2.3. Participation in alternative trials shall be supported
Subjects who have participated in a futile trial may want to enter additional research programs. Exclusion from such programs could be perceived as a disadvantage as it reduces their opportunities for action.
Here an inclusion is generally feasible for subjects on placebo; thus the information on allocation should be communicated in a timely manner. Specialized study centres that have a portfolio of diverse studies could enable a swift transition from one trial to another. Sponsors may want to exclude participants from the intervention arms of previous trials to reduce additional variability.
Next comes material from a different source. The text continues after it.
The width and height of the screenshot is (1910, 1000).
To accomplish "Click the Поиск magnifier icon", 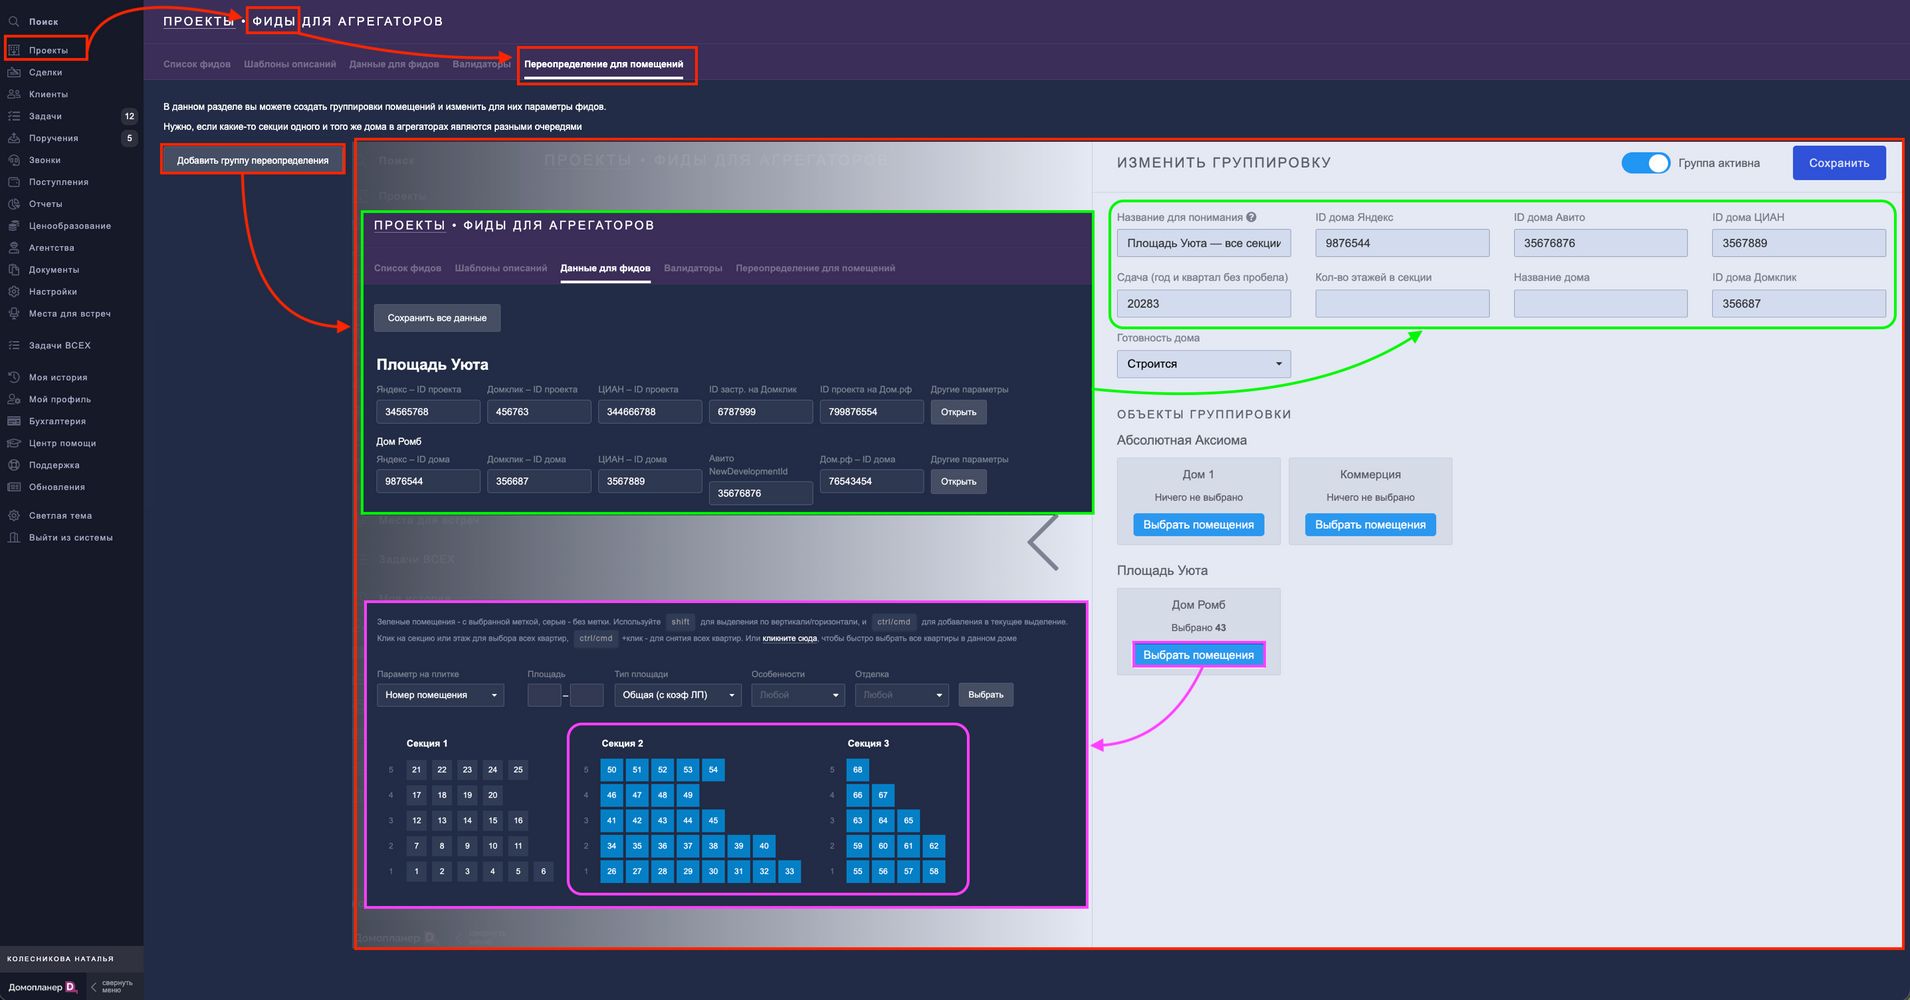I will click(x=14, y=21).
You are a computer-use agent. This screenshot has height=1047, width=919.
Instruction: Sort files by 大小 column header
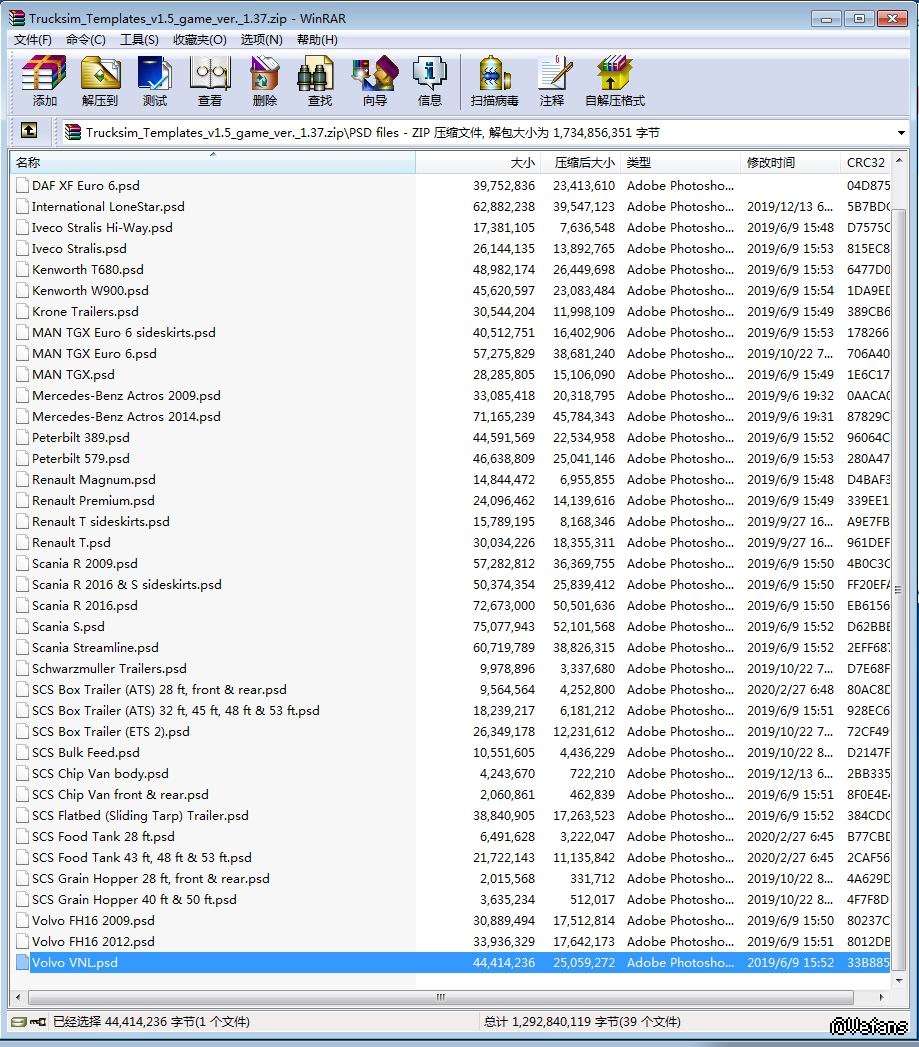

However also an inclusive strategy could be of strong scientific interest as treatment combinations may constitute a way forward in AD. 22
One example would be sequential testing of drugs, for example, an anti‐tau drug trial in subjects who had previous anti‐amyloid treatment. Sponsors and investigators could support such trials by developing clinical research protocols that allow inclusion of subjects from former interventional arms.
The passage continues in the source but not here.